Я приехал в аэропорт за полчаса до прибытия самолета. Почему-то я всегда ухитряюсь приезжать в аэропорты слишком уж заблаговременно. Другое дело с поездами. Был случай, когда я опоздал на поезд на полтора дня. А вот с самолетами... Одна актрисочка, с которой у меня был мимолетный роман, объясняла это так:

— Наверное, Гарри, ты просто трусишь летать, а признаться в этом стыдишься. И приезжаешь в аэропорт задолго до вылета потому, что хочешь понаблюдать, как через каждые две-три минуты то взлетают, то приземляются самолеты, и, так сказать, собраться с силами. Проходит полчаса, и к тебе постепенно приходит уверенность, так что в конце концов ты можешь пристегнуть привязной ремень, положить в рот мятную лепешку и взлететь, как птица.
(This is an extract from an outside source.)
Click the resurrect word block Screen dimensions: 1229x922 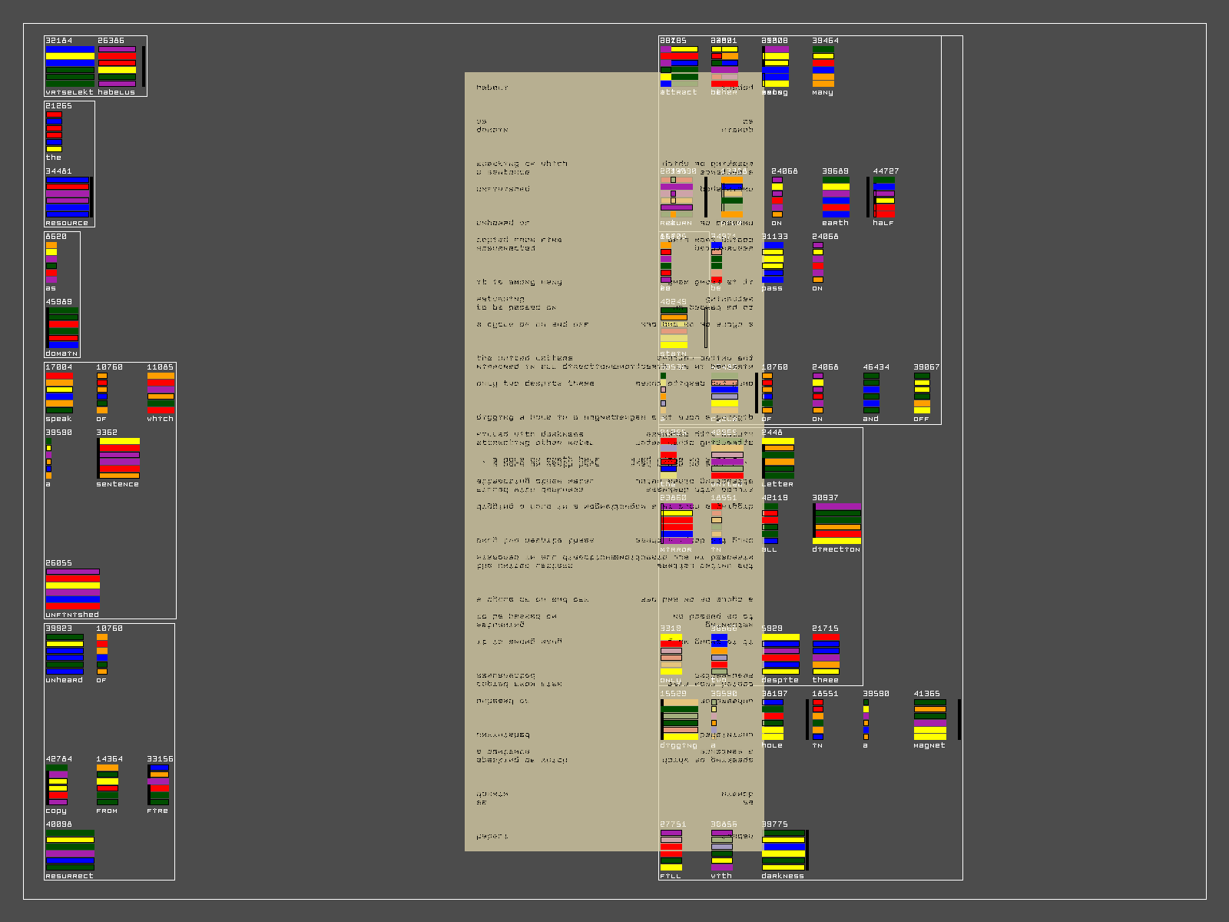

Умная бабенка! Недаром она сейчас признанная королева коротеньких рекламных телефильмов, и, можете не сомневаться, знала, что говорила.

Один мой приятель, литературный сотрудник газеты «Трибюн», объяснял все иначе. По его словам, я медленно становлюсь хроническим алкоголиком, но боюсь и стыжусь этого. Я, дескать, предпочитаю пить в барах аэропортов, где рюмки никто не считает и где можно сойти за обычного пассажира, убивающего время перед вылетом. И почему это друзья с таким рвением анализируют мои страхи и их причины? Впрочем, это особое дело.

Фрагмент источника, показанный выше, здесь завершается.